Africa’s achievements, especially in the early phase of the Covid-19 pandemic, are at least part of the reason the continent was able to mitigate the first and, to some degree, the second waves of the Covid-19 pandemic.
As of December 13, 2021, around 8.9 million cases of Covid-19 and nearly 225,000 deaths had been reported across Africa.
This is in contrast to early models from public-health experts and epidemiologists, which had predicted that up to 70 million Africans would be infected with SARS-CoV-2 by June 2020, with more than three million people dying.
In the early months of the pandemic, more than 70 countries imposed restrictions on the export of medical materials, including the raw materials needed to make diagnostics. It wasn’t until the African Union established the Africa Medical Supplies Platform in June 2020 that the continent was able to start procuring medical supplies at a pace that better met demand.
Now, leaders of African countries are desperately trying to access Covid-19 vaccines. Around 47 per cent of people have been fully vaccinated globally, and many countries in the world are giving a further (booster) dose to their citizens.
Yet Africa is still struggling, it has achieved full coverage in only about seven per cent of eligible people (currently, those who are 18 or older).
This is despite the promises of donors to make two billion vaccine doses available to people living in low- and middle-income countries by the end of 2021 through Covax, an initiative launched in April 2020 by the World Health Organization, Gavi, the Vaccine Alliance and CEPI, the Coalition for Epidemic Preparedness Innovations.
The inequity of the Covid-19 pandemic is reminiscent of the moral catastrophe that occurred during the HIV/Aids pandemic in the mid-1990s, as one of us (JNN) warned in these pages more than a year ago. Before the establishment of programmes such as the US President’s Emergency Plan for AIDS Relief (PEPFAR) and the Global Fund to Fight Aids, Tuberculosis and Malaria, more than 10 million Africans died needlessly because they couldn’t obtain the antiretroviral drugs that were readily available in wealthy nations.
What has happened during the Covid-19 pandemic should be a stark reminder to African leaders of the fragility of international cooperation and multilateralism. But the lessons it holds for Africa go deeper even than this.
Historically, efforts to assist Africa have tended to be siloed. They take a top-down approach, with decision-making coming from a central body outside the continent, not from African institutions and experts.
Efforts have generally focused on short-term crisis management, not on the kinds of sustainable systems, such as manufacturing capability for diagnostics, that could help Africa to take charge of its health security.

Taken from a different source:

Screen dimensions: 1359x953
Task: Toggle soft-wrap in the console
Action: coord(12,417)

Take the 2014-16 Ebola epidemic. The outbreak wasn’t formally classified as a global health emergency until nearly 2,000 cases and nearly 1,000 deaths had already been reported in West Africa. Many more lives might have been saved had there been institutions in Africa, working directly with first responders on the ground, that were empowered to alert the world.
When international aid did arrive from numerous countries, the many organisations involved – with their different messaging and ways of working – heightened people’s confusion about the source of the virus and how best to combat it.

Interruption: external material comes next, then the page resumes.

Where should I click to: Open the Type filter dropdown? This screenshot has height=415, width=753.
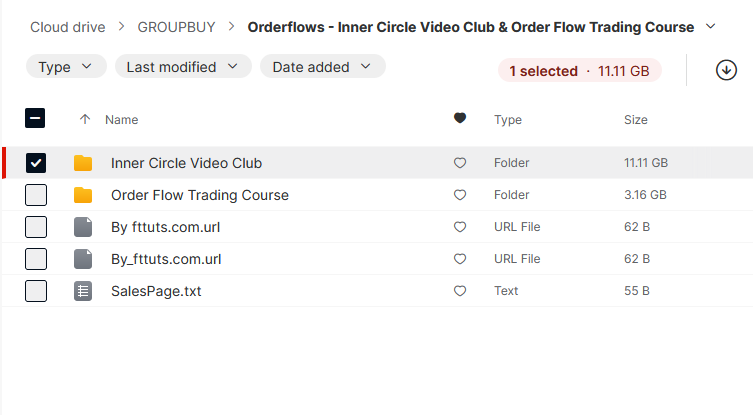click(66, 66)
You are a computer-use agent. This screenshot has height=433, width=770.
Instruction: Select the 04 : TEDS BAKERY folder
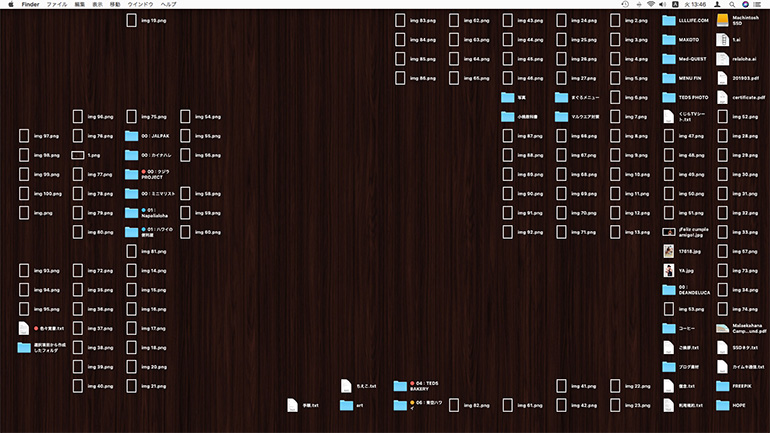tap(401, 386)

Ultimately, Africa’s dependence on the outside world sustains a lack of confidence in Africa, both within and outside the continent. Certainly, Africa’s successes in the Covid-19 pandemic have not been reported in the mainstream media in a way that could enable the world to learn from them.
Instead, the conversation has focused mainly on whether problems with data collection, demographics, climate or other factors could explain why far fewer cases and deaths have been reported than epidemiologists and others predicted.
Multilateralism will always be crucial to preventing and responding to epidemics and pandemics. But Africa will be able to benefit from the advances it has made in disease surveillance only if its approach to public health is reconfigured towards self-reliance. This could be achieved in five steps.
Invest in health and disease. African leaders must honour their commitments to allocate at least 15 per cent of their annual budgets to the health sector, as they agreed to do in 2001 at a meeting on HIV and other diseases in Abuja. Today, spending on health across the continent ranges from 0.1 per cent to 2 per cent of a nation’s gross domestic product.
Renewing this commitment is especially urgent as the goals articulated in the Agenda 2063 begin to be realized. For instance, the African Continental Free Trade Area agreement, which came into force in January this year, creates a trade area including 1.3 billion people across 55 countries.
Likewise, the African Union’s Protocol on Free Movement of Persons in Africa will enable people to move around the continent without a visa. Both of these steps are crucial to economic development. They also come with major public-health implications.